A big fire wouldn't have been such a bad thing on that particular cook. The shed/metal building I used for cover is for yard tool storage. I sure would hate to see that stuff go up in flames!

Thanks to all for the information.
 
John
You cooked the Butts for 18 hours and the smoking wood was not burned up?
The reason for the waterpan is to control pit temp and maintain a clean burn by not starving it for oxygen. The less oxygen the more the charcoal and wood smolders and that's not really after.
The beauty of the WSM is you can spend less time watching the pit and the end product
in the condition you are looking for.
At this time of the year if you get 18 hours out of a load of charcoal, the cooker did what it was made to do.
When I first posted the burn method it was in the middle of the summer and we got 18 to 24 hour burns depending on the wind.
Produce the best BBQ and add charcoal if you need to.
Jim
 
Jim:

The cherry smoke wood at the end of the cook was still in one piece, and had the appearance of a piece of lump charcoal. When I broke them in half they clearly were black all the way through, but not diminished to ashes like my past experiences with using wood chunks and my ECB.
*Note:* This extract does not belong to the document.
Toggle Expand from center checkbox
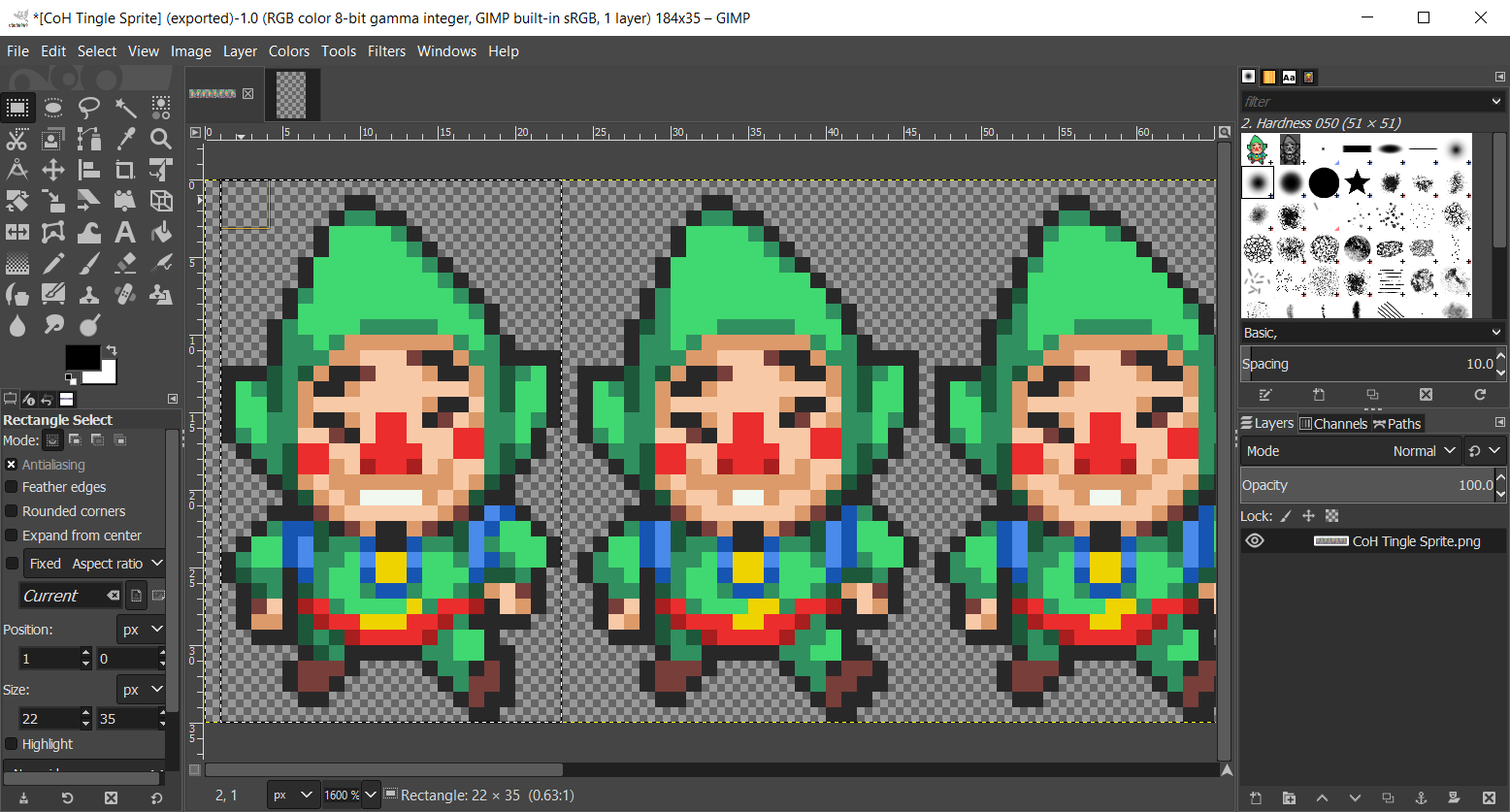 click(12, 536)
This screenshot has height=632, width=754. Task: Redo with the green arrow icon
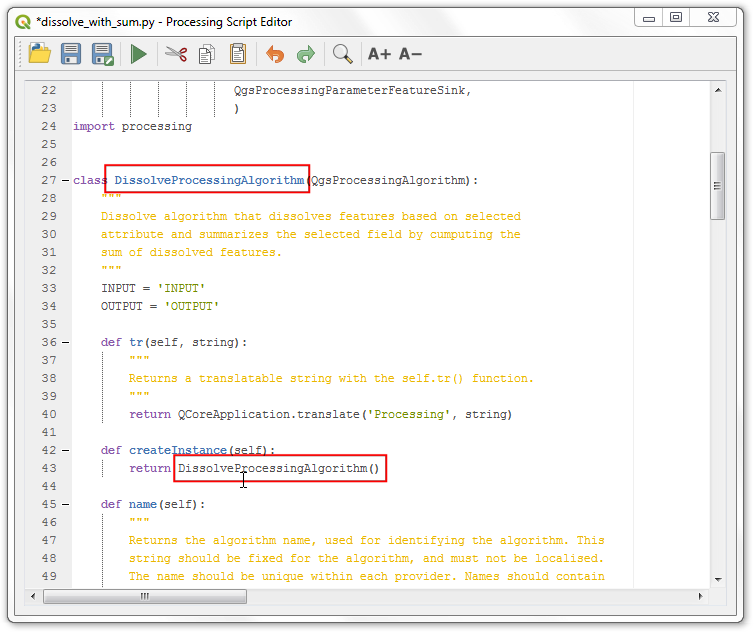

Thanks to all for the info! I'm sure enjoying the learning process, and so is my family. I wonder sometimes what my neighbors think when they see me in my backyard darting back and forth to check temps, etc.
 
If the Cherry was in the condition you say at the end of the cook you had made lump charcoal out of it. That's done by burning it down to that condition and snuffing out the fire.
By shutting the vents down to control temp you starved the fire.
Cooking direct is one the eariest methods of cooking and you control the heat by the size of the fire and when and how much coals you add to the fire, not by controling the air supply.
Cooking without the waterpan, you'd be better off add coals as you need them, allowing for a cleaner burn, better smoke.
Good luck
Jim
 
I have been cooking with a dry water pan for a while know. Sounds like it may not be a good idea. When I was using the water pan cooking butts and brisket it never seemed to go dry, probably from all the fat. Do you notice this? As long as there is liquid in the pan do you just leave it alone?
 
I find that about 3 1/2 to 4 ours into a long cook I will refill the waterpan, after that I normally don't have to. If you let the waterpan get to dry then the fat burns and does change the flavor of your end product.
There are times when cooking with a dry waterpans the right way to go (smoking cheese or making Tasso for example), but on a long cook the waterpan makes the job much easier and the results are very good.